ACTIVITY =
The word "Kraft" marks the lines to report; pull each of them from the listing.

INPUT MATERIAL section start

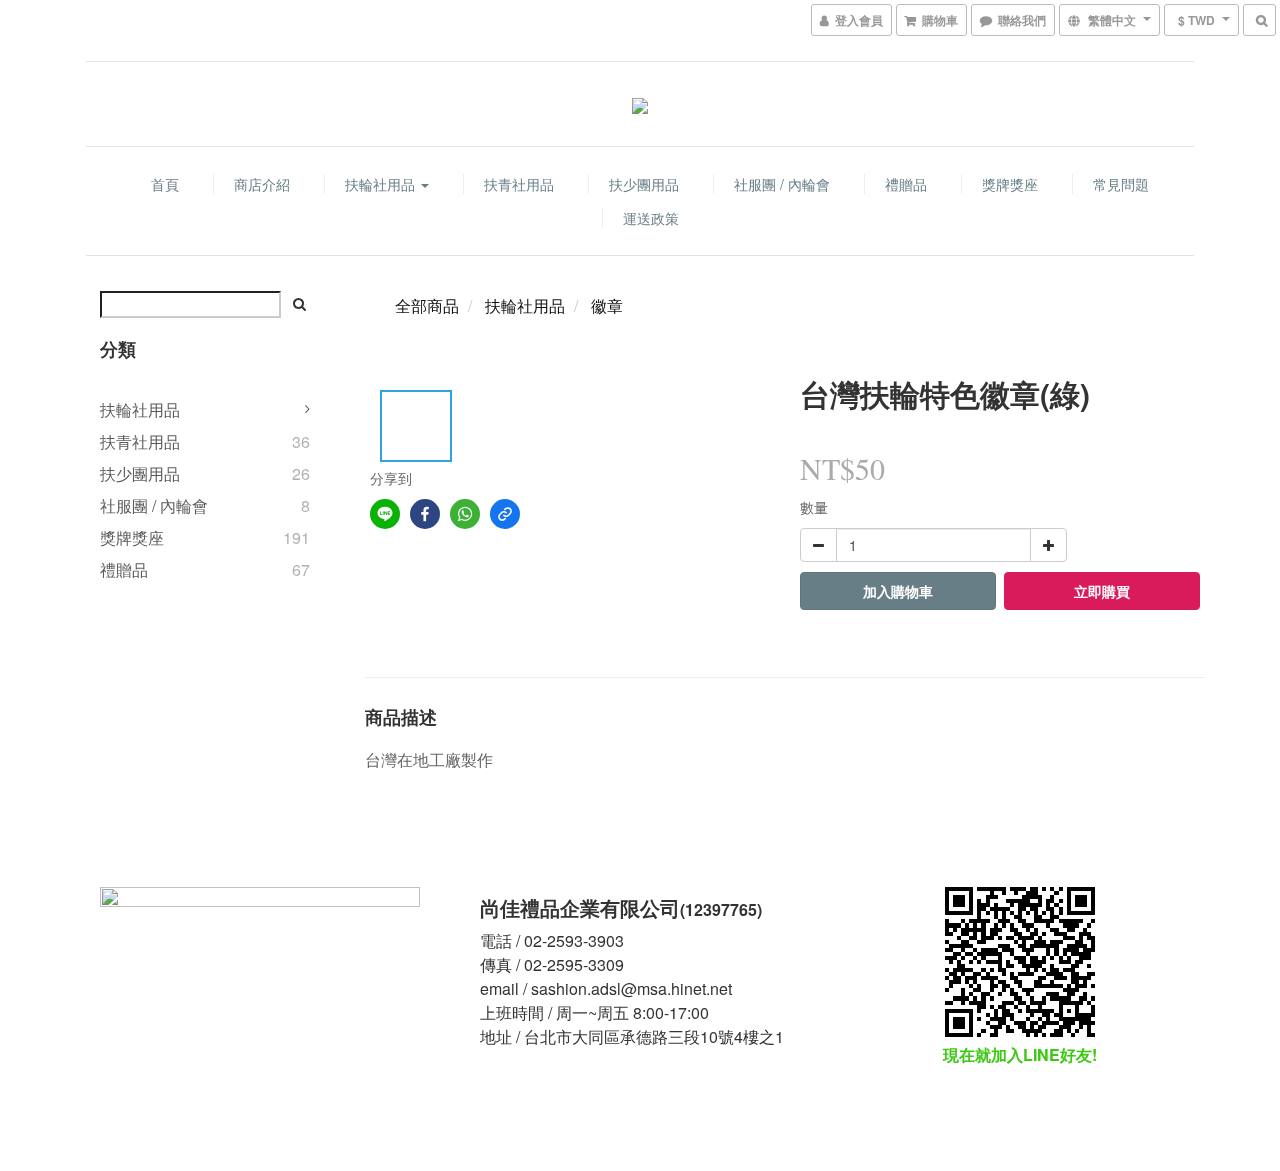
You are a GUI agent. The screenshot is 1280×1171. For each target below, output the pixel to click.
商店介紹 (262, 184)
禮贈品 (906, 184)
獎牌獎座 (1010, 184)
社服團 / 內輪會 (782, 184)
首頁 (165, 184)
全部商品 (427, 305)
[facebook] (425, 514)
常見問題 (1121, 184)
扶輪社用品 (382, 184)
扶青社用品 (519, 184)
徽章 (607, 305)
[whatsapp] (465, 514)
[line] (385, 514)
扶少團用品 (644, 184)
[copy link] (505, 514)
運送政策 (651, 218)
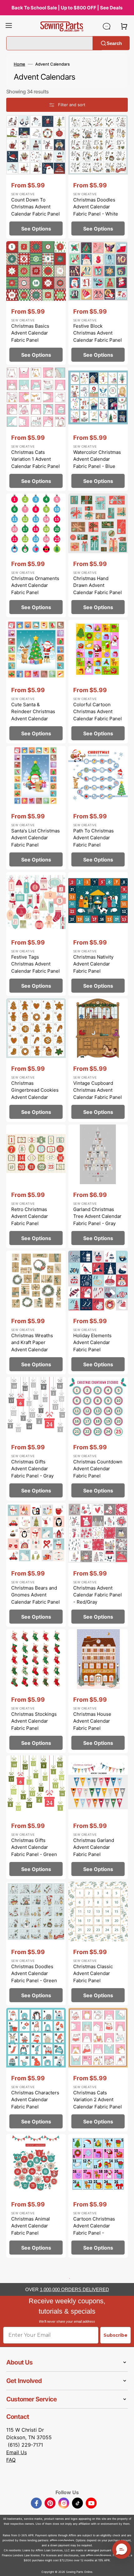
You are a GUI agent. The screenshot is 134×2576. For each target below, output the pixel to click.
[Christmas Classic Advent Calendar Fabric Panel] (98, 1943)
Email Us (16, 2452)
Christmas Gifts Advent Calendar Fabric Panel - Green (34, 1847)
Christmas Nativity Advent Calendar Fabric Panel (93, 964)
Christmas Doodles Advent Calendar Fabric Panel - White (95, 207)
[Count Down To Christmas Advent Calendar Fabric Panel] (36, 177)
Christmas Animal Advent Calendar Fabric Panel (30, 2226)
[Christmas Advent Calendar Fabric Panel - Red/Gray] (98, 1565)
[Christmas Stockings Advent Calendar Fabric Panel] (36, 1691)
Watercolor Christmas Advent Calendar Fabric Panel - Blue (97, 459)
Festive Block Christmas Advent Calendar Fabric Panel (97, 333)
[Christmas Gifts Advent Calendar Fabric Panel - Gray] (36, 1439)
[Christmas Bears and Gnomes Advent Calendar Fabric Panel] (36, 1565)
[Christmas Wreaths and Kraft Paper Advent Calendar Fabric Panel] (36, 1312)
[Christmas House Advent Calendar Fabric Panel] (98, 1691)
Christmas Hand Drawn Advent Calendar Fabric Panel (97, 585)
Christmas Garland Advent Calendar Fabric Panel (93, 1847)
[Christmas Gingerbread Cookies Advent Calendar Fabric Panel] (36, 1060)
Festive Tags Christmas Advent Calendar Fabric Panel (35, 964)
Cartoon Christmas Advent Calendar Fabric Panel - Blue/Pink (94, 2229)
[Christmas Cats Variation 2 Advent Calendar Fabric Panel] (98, 2070)
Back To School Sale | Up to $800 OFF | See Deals (67, 8)
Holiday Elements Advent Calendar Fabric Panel (92, 1343)
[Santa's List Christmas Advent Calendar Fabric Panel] (36, 808)
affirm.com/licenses (98, 2555)
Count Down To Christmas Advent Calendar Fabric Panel (35, 207)
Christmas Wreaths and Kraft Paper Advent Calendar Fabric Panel (32, 1346)
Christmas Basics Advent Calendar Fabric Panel (30, 333)
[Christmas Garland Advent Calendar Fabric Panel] (98, 1817)
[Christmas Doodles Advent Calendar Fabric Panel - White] (98, 177)
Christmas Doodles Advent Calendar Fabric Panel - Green (34, 1973)
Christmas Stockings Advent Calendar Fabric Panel (34, 1721)
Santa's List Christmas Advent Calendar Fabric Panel (35, 838)
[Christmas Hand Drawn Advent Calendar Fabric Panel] (98, 555)
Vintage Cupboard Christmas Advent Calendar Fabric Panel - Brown (97, 1093)
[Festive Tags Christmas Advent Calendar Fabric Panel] (36, 934)
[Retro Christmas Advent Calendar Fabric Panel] (36, 1186)
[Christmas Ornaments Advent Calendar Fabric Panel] (36, 555)
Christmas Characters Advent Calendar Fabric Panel (35, 2100)
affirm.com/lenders (62, 2540)
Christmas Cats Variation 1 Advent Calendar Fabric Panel (35, 459)
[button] (9, 26)
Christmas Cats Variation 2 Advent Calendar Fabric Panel (97, 2100)
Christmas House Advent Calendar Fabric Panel (92, 1721)
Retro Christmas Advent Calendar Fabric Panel (29, 1216)
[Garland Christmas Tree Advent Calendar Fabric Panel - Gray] (98, 1186)
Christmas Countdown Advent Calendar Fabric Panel (97, 1469)
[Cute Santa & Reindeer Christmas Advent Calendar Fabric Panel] (36, 681)
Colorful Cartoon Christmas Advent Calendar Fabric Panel (97, 712)
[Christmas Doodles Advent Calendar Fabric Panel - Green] (36, 1943)
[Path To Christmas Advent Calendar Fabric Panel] (98, 808)
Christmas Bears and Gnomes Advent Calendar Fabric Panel (35, 1595)
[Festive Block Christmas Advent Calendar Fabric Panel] (98, 303)
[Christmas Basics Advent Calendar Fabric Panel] (36, 303)
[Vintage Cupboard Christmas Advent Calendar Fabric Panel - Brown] (98, 1060)
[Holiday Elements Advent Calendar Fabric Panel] (98, 1312)
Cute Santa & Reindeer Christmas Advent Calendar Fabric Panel (33, 715)
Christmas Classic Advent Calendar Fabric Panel (93, 1973)
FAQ (11, 2460)
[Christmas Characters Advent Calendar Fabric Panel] (36, 2070)
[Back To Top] (124, 2566)
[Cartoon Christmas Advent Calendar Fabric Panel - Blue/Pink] (98, 2196)
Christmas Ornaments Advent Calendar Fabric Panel (35, 585)
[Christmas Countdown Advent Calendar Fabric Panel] (98, 1439)
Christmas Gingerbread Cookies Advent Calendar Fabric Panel (35, 1093)
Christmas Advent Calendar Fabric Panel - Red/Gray (97, 1595)
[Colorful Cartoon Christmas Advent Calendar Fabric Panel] (98, 681)
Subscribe (115, 2335)
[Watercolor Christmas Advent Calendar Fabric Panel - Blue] (98, 429)
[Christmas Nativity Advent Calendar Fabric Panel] (98, 934)
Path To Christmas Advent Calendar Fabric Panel (93, 838)
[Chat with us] (106, 26)
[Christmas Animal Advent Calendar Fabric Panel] (36, 2196)
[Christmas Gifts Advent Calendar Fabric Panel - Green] (36, 1817)
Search (114, 43)
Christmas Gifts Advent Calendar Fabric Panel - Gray (32, 1469)
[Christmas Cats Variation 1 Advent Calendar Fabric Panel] (36, 429)
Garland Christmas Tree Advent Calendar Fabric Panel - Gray (97, 1216)
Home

INPUT MATERIAL section end

REPLY TO THE EXERCISE =
[Christmas Wreaths and Kraft Paper Advent Calendar Fabric Panel] (36, 1312)
Christmas Wreaths and Kraft Paper Advent Calendar Fabric Panel (32, 1346)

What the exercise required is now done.